Hi there,
I know this is a question on the FAQ, so please point me back there if there is something obvious that I missed.
I have a model that is generating a ParallelSamplingError: Bad initial energy error. Here it is:
notifications_sent = 2250380
r_o = 687795
v_o_and_r_o = 26198
v_o = 248
with pm.Model() as reception_model:
alpha = pm.Beta('alpha', alpha=1, beta=1)
beta = pm.Beta('beta', alpha=1, beta=1)
gamma = pm.Beta('gamma', alpha=1, beta=1)
r = pm.Binomial('received', n=notifications_sent, p=alpha)
r_r = pm.Binomial('received_recorded', n=r, p=gamma, observed=r_o+v_o_and_r_o)
v = pm.Binomial('viewed', n=r, p=beta)
v_r = pm.Binomial('viewed_recorded', n=v, p=gamma, observed=v_o+v_o_and_r_o)
trace = pm.sample(1000, tune=500, chains=2)
The reception_model.check_test_point() has -inf on a few RVs as expected:
alpha_logodds__ -1.39
beta_logodds__ -1.39
gamma_logodds__ -1.39
received -5.23
viewed -4.88
received_recorded -inf
viewed_recorded -inf
Checking reception_model.test_point reveals this:
{'alpha_logodds__': array(0., dtype=float32),
'beta_logodds__': array(0., dtype=float32),
'gamma_logodds__': array(0., dtype=float32),
'received': array(11078, dtype=int16),
'viewed': array(5539, dtype=int16)}
So the logodds for received_recorded and viewed_recorded result in -inf because n for each Binomial is fewer than the observed values. Following a recommendation from a FAQ answer, one approach is to set the testval for received and viewed so that they are at least as large as the observed values.

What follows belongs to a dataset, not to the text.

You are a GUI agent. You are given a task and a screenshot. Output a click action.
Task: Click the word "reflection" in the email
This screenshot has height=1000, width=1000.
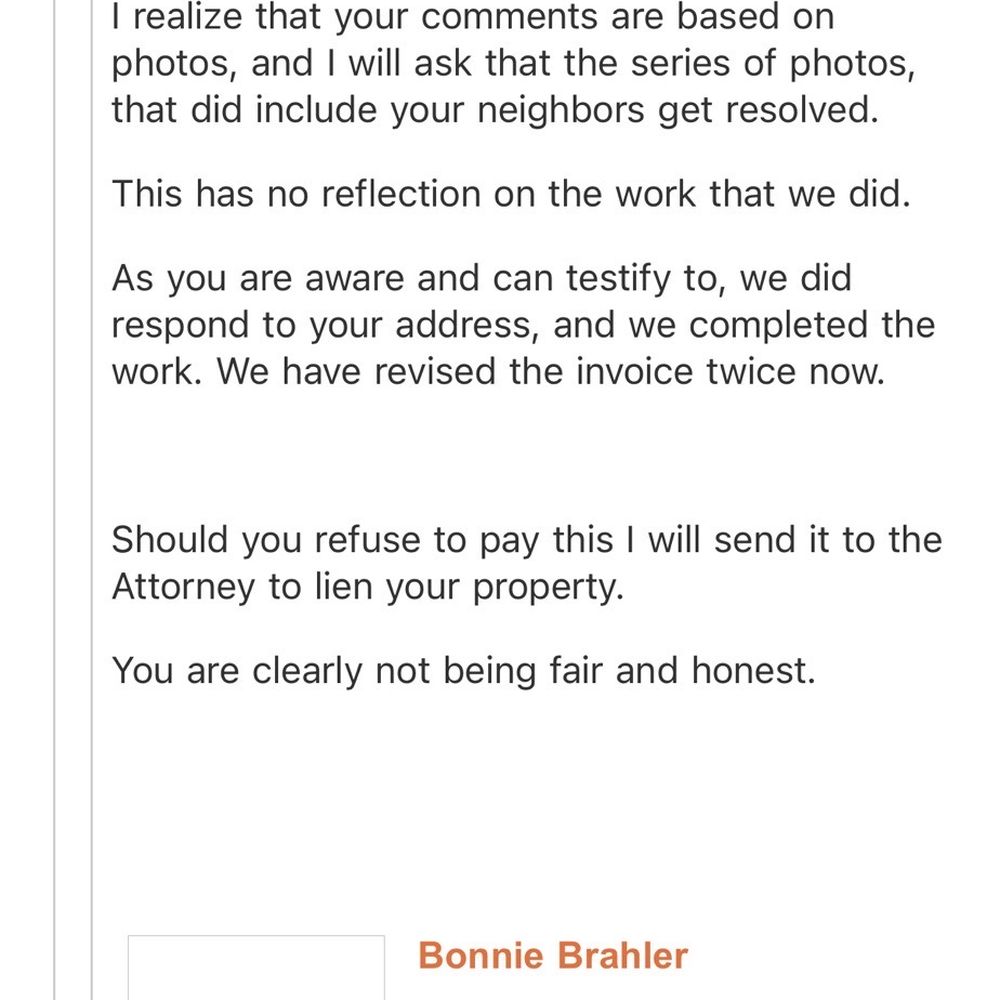tap(401, 194)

So I updated the model like so:
notifications_sent = 2250380
r_o = 687795
v_o_and_r_o = 26198
v_o = 248
with pm.Model() as reception_model:
alpha = pm.Beta('alpha', alpha=1, beta=1)

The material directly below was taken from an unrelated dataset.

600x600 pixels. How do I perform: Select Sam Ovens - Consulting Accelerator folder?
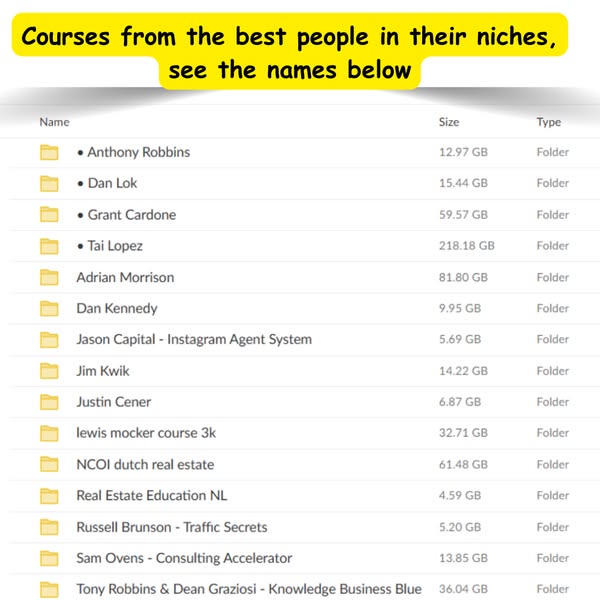[184, 558]
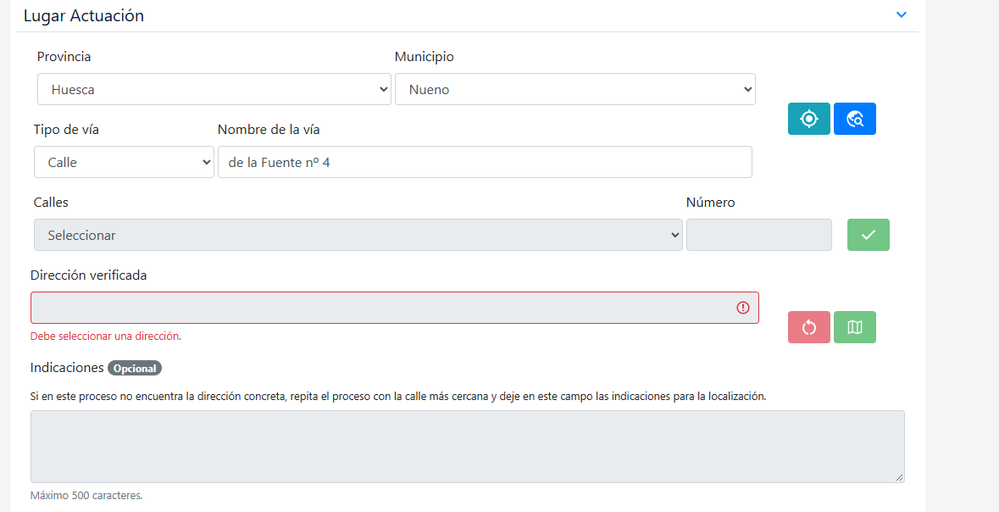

beta = pm.Beta('beta', alpha=1, beta=1)
gamma = pm.Beta('gamma', alpha=1, beta=1)
r = pm.Binomial('received', n=notifications_sent, p=alpha, testval=r_o+v_o_and_r_o+1000, dtype='int64')
r_r = pm.Binomial('received_recorded', n=r, p=gamma, observed=r_o+v_o_and_r_o, dtype='int64')
v = pm.Binomial('viewed', n=r, p=beta, testval=v_o+v_o_and_r_o+1000, dtype='int64')
v_r = pm.Binomial('viewed_recorded', n=v, p=gamma, observed=v_o+v_o_and_r_o, dtype='int64')
This makes things worse
. reception_model.check_test_point() returns
alpha_logodds__ -1.39
beta_logodds__ -1.39
gamma_logodds__ -1.39
received -inf
viewed -inf
received_recorded -inf
viewed_recorded -14734.69
the test points are:
{'alpha_logodds__': array(0., dtype=float32),
'beta_logodds__': array(0., dtype=float32),
'gamma_logodds__': array(0., dtype=float32),
'received': array(714993),
'viewed': array(27446)}
So I guess at this point my next step should be to re-think my priors or my model structure. But I’m not sure how to think through what’s going wrong with my current model. I’d appreciate any guidance on nexts steps. Hopefully it’s just something I missed in the FAQ!
Cheers,
Jesse